El Consejo de Ministros ha aprobado, a propuesta de la ministra de Política Territorial, un acuerdo sobre la determinación de las sedes de las entidades del sector público institucional estatal de nueva creación, una medida anunciada y debatida en los últimos meses con objetivos claros: que el sector público refuerce su papel vertebrador del territorio y contribuya a fomentar la igualdad de oportunidades y la participación de la ciudadanía en la toma de decisiones.
El procedimiento para la determinación de las sedes se realizará atendiendo los principios recogidos en el artículo 103.1 de la Constitución y a los fijados en el artículo 3 de la Ley 40/2015, de Régimen Jurídico del Sector Público, así como a los de adecuación al sector de actividad, vertebración y equilibrio territorial.
Se constituirá una comisión consultiva, presidida por la ministra de Política Territorial, como órgano interministerial de la Administración General del Estado (AGE), que asistirá al Consejo de Ministros en el proceso de elección de las sedes donde se ubicarán las entidades del sector público institucional estatal.
Procedimiento para elegir las nuevas sedes de organismos
El procedimiento para la determinación de las sedes se desarrollará en un real decreto con los siguientes ejes centrales:
– Las entidades cuya sede se someterá a este procedimiento son las que integran el sector público institucional estatal de nueva creación (organismos públicos y autónomos, entidades públicas empresariales, agencias, autoridades independientes, sociedades mercantiles estatales, consorcios, fundaciones y fondos carentes de personalidad jurídica).
– El Consejo de Ministros iniciará y finalizará el procedimiento, decidirá que se abra el proceso para determinar la sede de una entidad y adoptará el acuerdo final en torno a la ubicación. La Comisión consultiva, presidida por la ministra de Política Territorial, informará la decisión elaborando un dictamen que recogerá las distintas alternativas.
– La elección se fundará en un procedimiento abierto, transparente y competitivo:
ü Cualquier comunidad o ciudad autónoma, diputación provincial, cabildo, consejo insular o ayuntamiento podrán postular una localidad y podrán ofrecer cesión de bienes inmuebles y asunción parcial o total del coste financiero. El Estado podrá compartir, de esta forma, los costes asociados al establecimiento de sedes de entidades.
ü Se valorarán factores como el nivel de desempleo, la conexión con el ámbito de actuación de la entidad, el mercado de vivienda o el número de instituciones públicas estatales en la región.

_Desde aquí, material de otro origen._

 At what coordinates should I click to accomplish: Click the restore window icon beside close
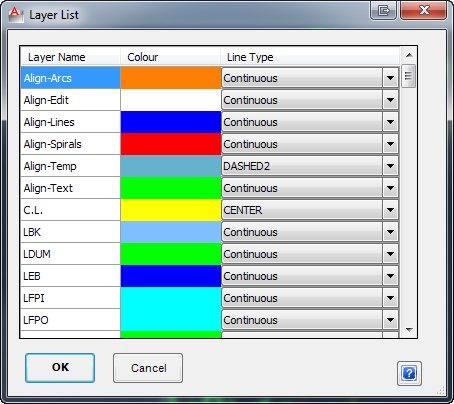tap(383, 10)
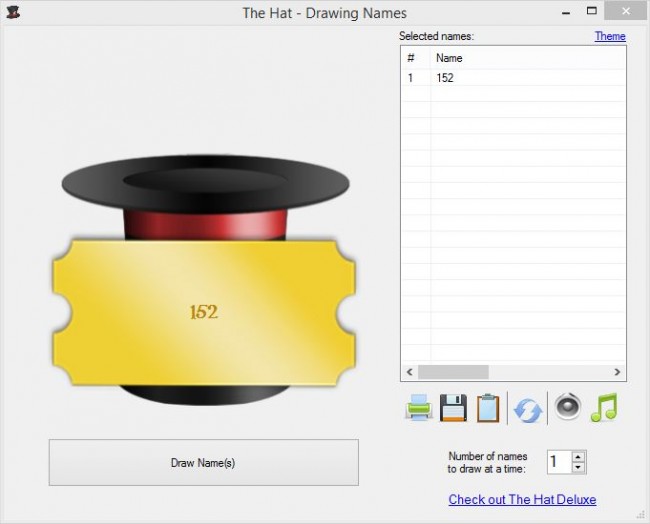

– Se tendrá en cuenta en todo momento el papel de los trabajadores públicos, incorporando el procedimiento la posibilidad de ofrecerles condiciones ventajosas de traslados y la garantía de que la entidad pública podrá ejercer de manera eficaz sus funciones en la localidad donde se ubique.
Objetivos: vertebrar el territorio e igualdad de oportunidades
La desconcentración es un principio recogido en el artículo 103 de la Constitución y reconocido también en varios estatutos de autonomía.
Asimismo, es una herramienta adecuada para vertebrar el territorio. Son muchos los países que han apostado por la desconcentración en distintos grados: Alemania, Portugal, Países Bajos, Suecia, República Checa, Estados Unidos o Chile. Muchas comunidades autónomas también lo han hecho: Andalucía, Castilla y León, Canarias, Galicia, Extremadura o Castilla-La Mancha. En muchos casos lo reconoce el propio estatuto de autonomía.
Está acreditado que las instituciones públicas ejercen un papel extremadamente beneficioso en los entornos en los que se ubican. Además de contribuir a la creación de empleos directos e indirectos, facilitan la participación ciudadana en la toma de decisiones y fortalecen la conexión de la institución con el sector con el que se relaciona.
Los efectos positivos de la desconcentración de sedes públicas se reforzarán con un procedimiento de elección racionalizado, con criterios como la cohesión territorial, la eficacia de los servicios públicos y la transparencia, a través de un mecanismo deliberativo que aprovechará el potencial de todas las comunidades autónomas y ciudades con estatuto de autonomía, que contribuirá a reforzar el papel del sector público como elemento vertebrador.
El Gobierno apuesta con esta decisión por un mecanismo que contribuirá a largo plazo a generar una mayor igualdad de oportunidades, y facilitará que ciudadanas y ciudadanos de todo el país puedan trabajar en órganos directivos de las instituciones públicas en su propio territorio.
El proceso se llevará a cabo de una manera que asegure la eficacia del sector público, garantizando la elección de sedes que puedan absorber las demandas asociadas a albergar una sede pública y al mismo tiempo puedan enriquecer a la institución que van a acoger, a través de un procedimiento que será abierto, transparente y competitivo. En el medio y largo plazo se pretende que todos los territorios puedan ser partícipes del proceso y contribuir así a vertebrar el país y reforzar la conexión de las instituciones con la ciudadanía.